Global warming also poses a risk. Climate change was sold in a way that the scientific consensus on global warming is so well established, it might as well be considered a law like gravity. And the insurance companies bought it. They bought that global warming will cause more frequent and severe hurricanes, floods, fires and earthquakes and since the risk of global warming is higher, the premiums ratepayers pay will also be higher. But as more evidence comes out against the consensus and in light of Climategate, insurance companies are beginning to fight back:
A major trade group for the insurance industry is warning that it is “exceedingly risky” for companies to blindly accept scientific conclusions around climate change, given the “serious questions” around the extent to which humans cause atmospheric warming.
The assertion was made in a letter (pdf) to insurance regulators, who will administer the nation’s first mandatory climate requirements on corporations in May. Large insurers will have to answer about a dozen questions related to the preparations they are taking to safeguard themselves from climatic hazards.
The National Association of Mutual Insurance Companies believes that the new regulation leaves little room for companies to cast doubt on widely accepted assumptions about global warming. Insurers are hamstrung to provide answers that dovetail with the perception of key regulators who believe climate change threatens the industry’s financial strength, said Robert Detlefsen, the group’s vice president of policy.”
Joel Ario, a state insurance commissioner in Pennsylvania, said, “The insurers are perhaps the one group that is more concerned about climate change than the environmentalists. If climate change does pose the risk that environmentalists say it does, then guess who’s going to bear that risk on their business? It will be the insurers.”
Even if climate change doesn’t pose the risk that the Al Gores of the world pose it to be, and there’s plenty of reasons for that to be the case, it’s already taking its toll on the insurance industry and the business landscape in general. Regulatory uncertainty on energy policy, among other things, is preventing businesses from making long term decisions, expanding growth and creating jobs.
What can increase risk for investors and businesses? Bill Beach, Director of the Center for Data Analysis at The Heritage Foundation answers, “Many factors, of course, but public policy commonly looms largest. For example, tax increases, especially on capital, increase the cost of capital and lower investment returns. When investors are uncertain about whether taxes will increase or stay the same, they can still act as though taxes have risen if they judge the risk of an increase to be nearly equal to an actual increase. And rising uncertainty can have the effect of driving down investments in riskier undertakings.”

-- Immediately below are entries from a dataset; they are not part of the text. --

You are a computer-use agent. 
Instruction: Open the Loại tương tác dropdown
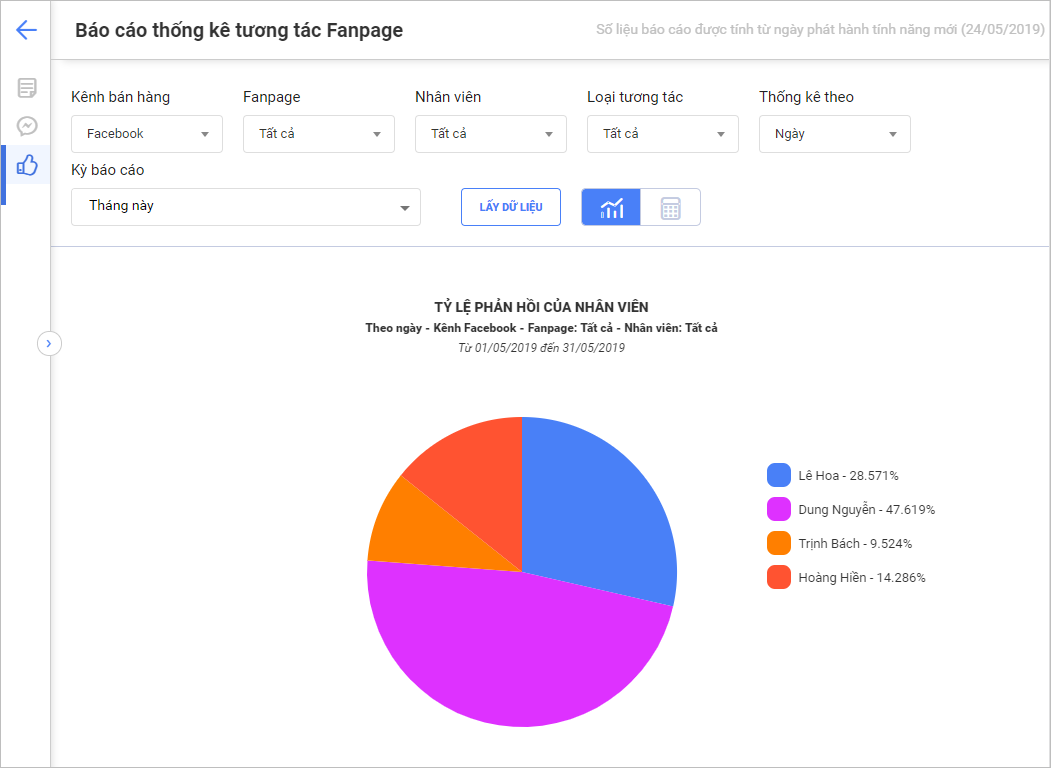[663, 134]
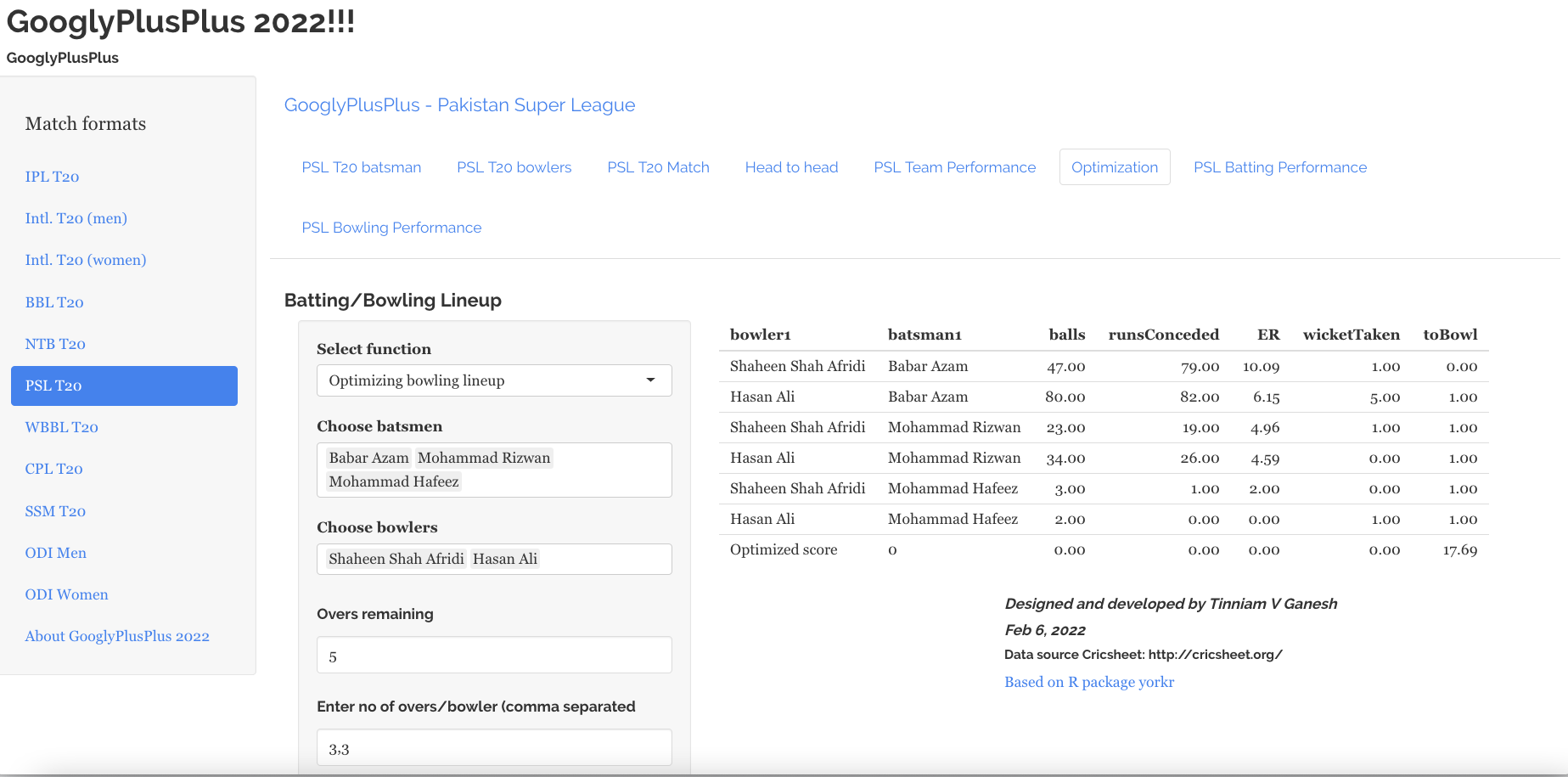Switch to PSL T20 batsman tab
The image size is (1568, 777).
[361, 167]
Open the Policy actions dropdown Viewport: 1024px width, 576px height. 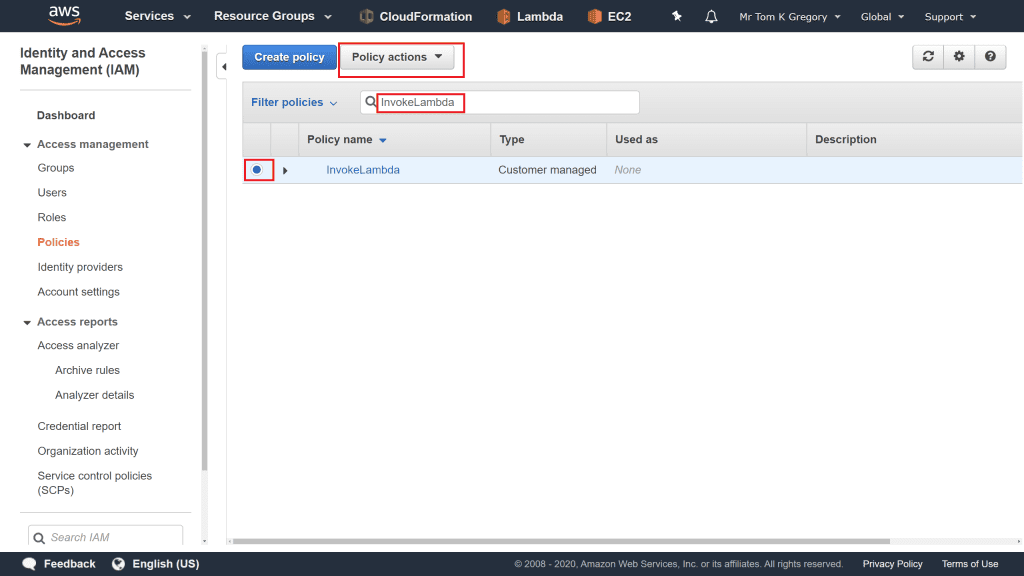coord(397,57)
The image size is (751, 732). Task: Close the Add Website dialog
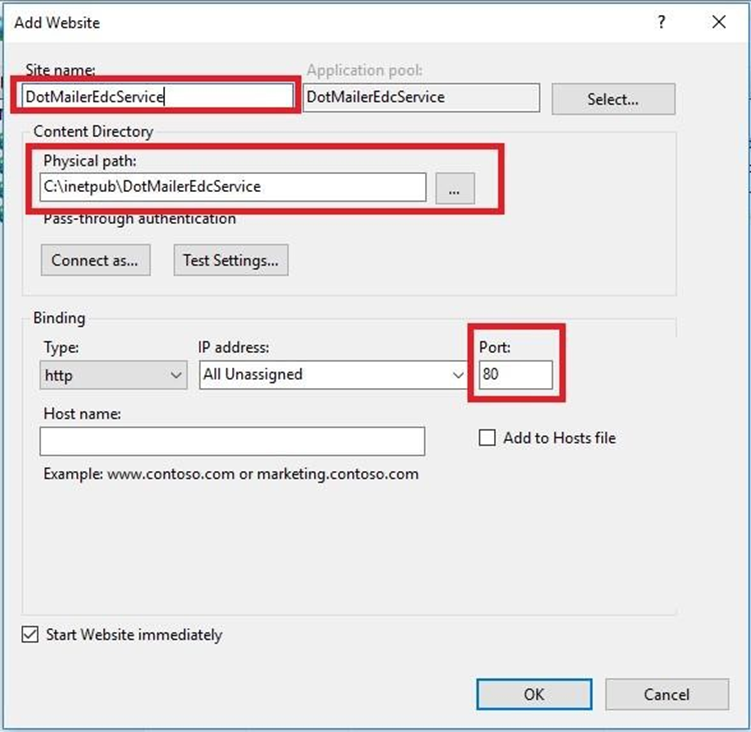pos(718,22)
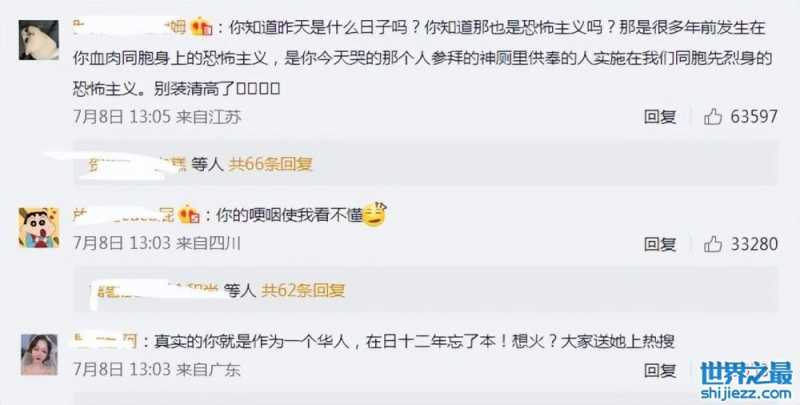The width and height of the screenshot is (800, 405).
Task: Click the 7月8日 13:03 来自四川 timestamp
Action: coord(157,243)
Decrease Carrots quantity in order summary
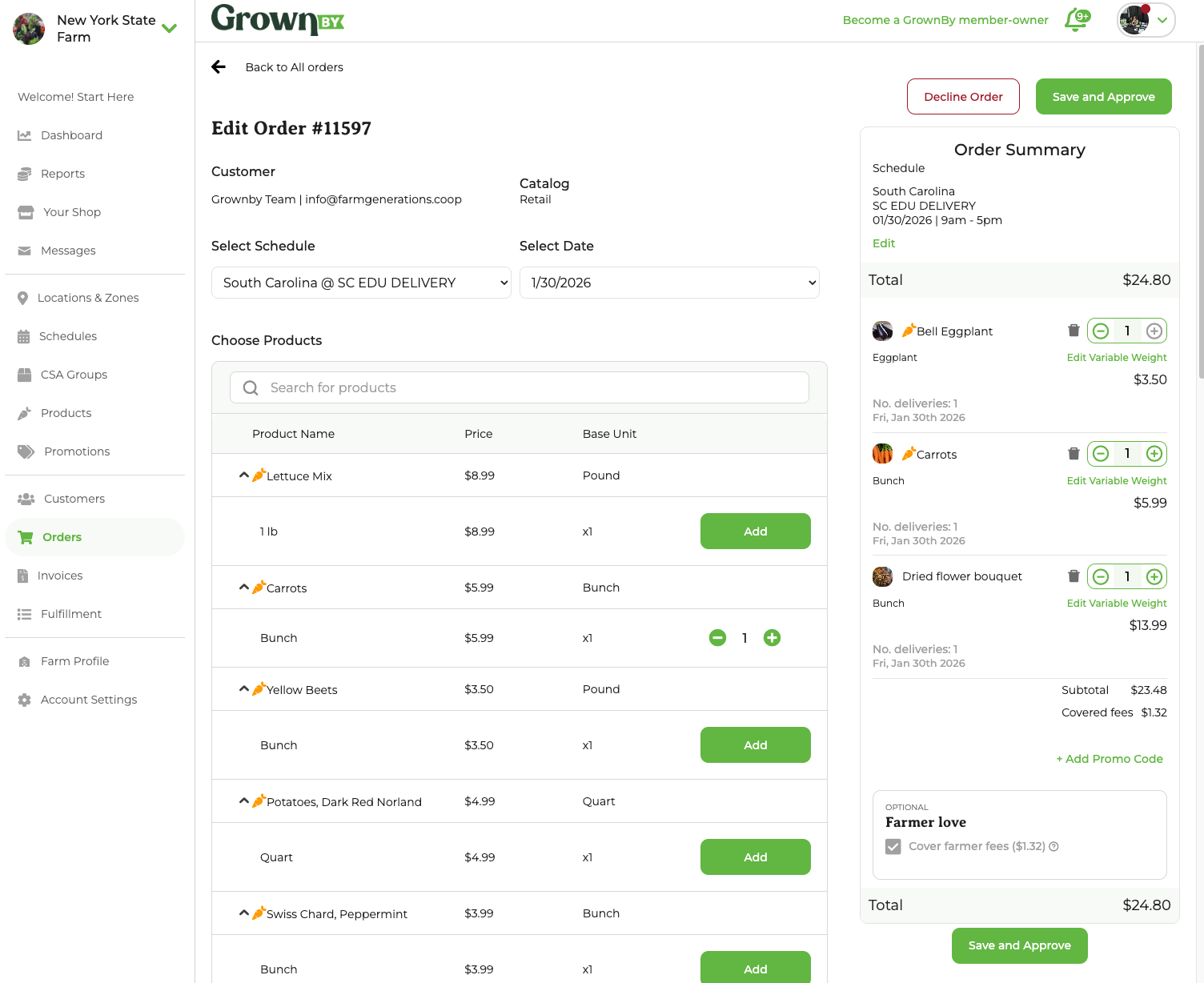The image size is (1204, 983). (1101, 454)
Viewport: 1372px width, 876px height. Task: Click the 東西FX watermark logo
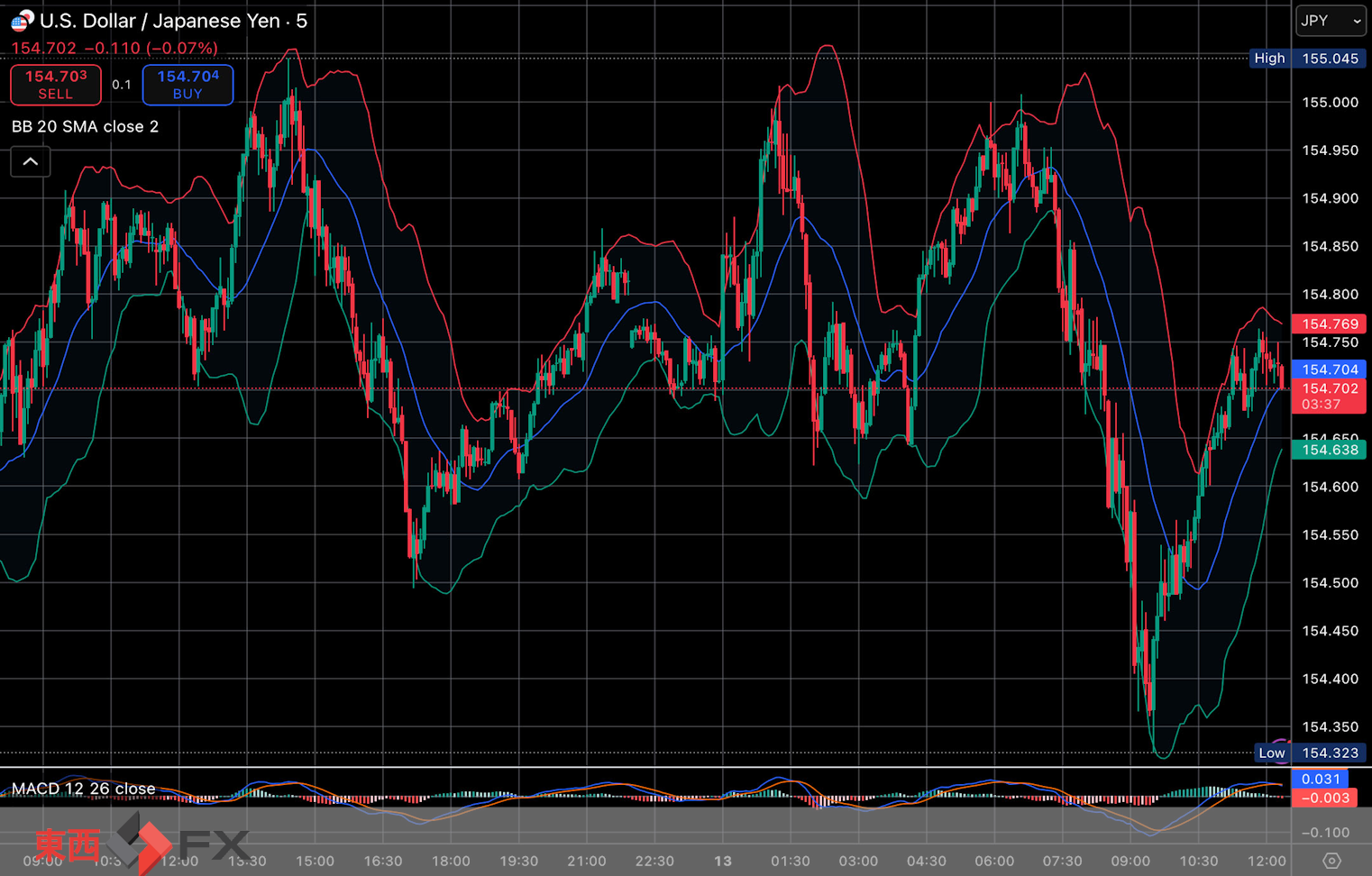pyautogui.click(x=140, y=844)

Nothing says tax increase like a national energy tax imposed through a cap and trade system or the Environmental Protection Agency’s proposed global warming regulations. Even an energy bill that doesn’t include cap and trade but imposes a renewable portfolio standard that mandates a certain percentage of our electricity come from renewable sources as well as additional subsidies and tax credits for renewable energy change the way businesses invest in energy and distort the market in a way that directs capital away from its most efficient use.
Even without passing energy legislation, the threat of doing so is having real consequences today and preventing our economy from recovering faster than it could be.